Le temps du retour était arrivé. Ceux qui me connaissent savent que les voyages, j'aime ça, mais les aspects "formalités et transport" me stressent un peu. Alors je crois que j'ai eu tout ce que je pouvais redouter :

  • Le retour, très long, vers la capitale où nous n'avons pas pu entrer en Matatu à cause d'une "mini-émeute".
  • L'avion qui part avec 2h30 de retard (une heure pour sur-booking, 1h30 pour problèmes techniques).
  • La correspondance ratée à Londres ce qui m'a valu de dormir là-bas (aux frais de Kenyan Airways).
  • La valise perdue.
  • Ma carte bancaire bloquée (hé oui ! J'ai dépassé mes plafonds de paiement là-bas...) : je me suis retrouvé à Paris, sans moyen de paiement et sans billet de train pour rentrer chez moi.
  • Après avoir trouvé un moyen de payer mon billet de train retour, tous les trains sont annoncés avec 1h30 de retard...

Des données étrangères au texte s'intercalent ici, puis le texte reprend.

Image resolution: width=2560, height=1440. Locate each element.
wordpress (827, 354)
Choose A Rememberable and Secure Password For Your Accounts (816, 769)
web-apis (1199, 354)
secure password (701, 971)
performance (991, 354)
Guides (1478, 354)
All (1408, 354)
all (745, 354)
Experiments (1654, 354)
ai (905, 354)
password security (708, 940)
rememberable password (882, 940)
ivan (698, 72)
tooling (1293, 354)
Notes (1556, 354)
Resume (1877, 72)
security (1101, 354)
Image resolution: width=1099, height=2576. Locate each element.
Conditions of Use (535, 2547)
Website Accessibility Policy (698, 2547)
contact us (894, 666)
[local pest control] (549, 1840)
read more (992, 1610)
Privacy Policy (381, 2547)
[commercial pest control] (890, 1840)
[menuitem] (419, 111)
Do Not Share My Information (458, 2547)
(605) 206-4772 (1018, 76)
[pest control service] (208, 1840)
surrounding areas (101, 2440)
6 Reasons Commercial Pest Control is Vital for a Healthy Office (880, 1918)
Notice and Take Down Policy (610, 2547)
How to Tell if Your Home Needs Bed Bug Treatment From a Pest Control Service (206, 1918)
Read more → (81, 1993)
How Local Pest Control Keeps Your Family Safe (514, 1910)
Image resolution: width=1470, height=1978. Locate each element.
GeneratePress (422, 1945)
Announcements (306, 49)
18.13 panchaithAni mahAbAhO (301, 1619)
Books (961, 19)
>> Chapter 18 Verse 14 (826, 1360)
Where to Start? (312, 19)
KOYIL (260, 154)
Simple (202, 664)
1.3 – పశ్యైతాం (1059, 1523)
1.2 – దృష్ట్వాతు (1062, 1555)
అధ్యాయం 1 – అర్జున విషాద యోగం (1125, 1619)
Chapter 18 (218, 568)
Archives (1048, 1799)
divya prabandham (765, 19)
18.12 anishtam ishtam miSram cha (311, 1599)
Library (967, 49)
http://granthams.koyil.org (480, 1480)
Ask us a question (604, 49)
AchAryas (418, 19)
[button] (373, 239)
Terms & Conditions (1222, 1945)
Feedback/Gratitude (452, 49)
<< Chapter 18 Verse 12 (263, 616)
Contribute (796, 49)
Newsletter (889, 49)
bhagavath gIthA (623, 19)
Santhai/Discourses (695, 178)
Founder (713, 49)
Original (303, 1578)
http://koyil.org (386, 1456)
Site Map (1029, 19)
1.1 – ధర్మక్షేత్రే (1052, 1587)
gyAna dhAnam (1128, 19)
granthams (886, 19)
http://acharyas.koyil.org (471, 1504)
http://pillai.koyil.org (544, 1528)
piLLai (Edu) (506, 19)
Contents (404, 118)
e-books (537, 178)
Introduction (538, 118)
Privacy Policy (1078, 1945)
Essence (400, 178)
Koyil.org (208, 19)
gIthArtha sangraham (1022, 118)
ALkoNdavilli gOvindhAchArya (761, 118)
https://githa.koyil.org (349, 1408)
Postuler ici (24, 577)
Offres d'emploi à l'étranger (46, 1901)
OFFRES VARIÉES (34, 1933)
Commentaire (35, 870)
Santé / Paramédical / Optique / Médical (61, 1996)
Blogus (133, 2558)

Depuis, tout est rentré dans l'ordre, le stress du retour est résorbé...

Comme tout voyage en Afrique, on ne revient pas indemne. Qu'est-ce qui a changé ?
Des paysages plein la vue, certainement, des souvenirs en plus. Mais surtout, la semaine avec les enfants...
Il suffit de regarder les photos, vous comprendrez !

Saisir un commentaire (2)

Kompozitor Kompozitor ·  01 octobre 2008, 23:15

Bon ben voilà : je m'auto-commente !
Greg, il était temps que tu finisse ces chroniques sur le Kenya !
Ça fait quand même un mois que t'es rentré !

Myam Myam ·  04 octobre 2008, 04:54

Merci de nous avoir fait partager tout ça !!!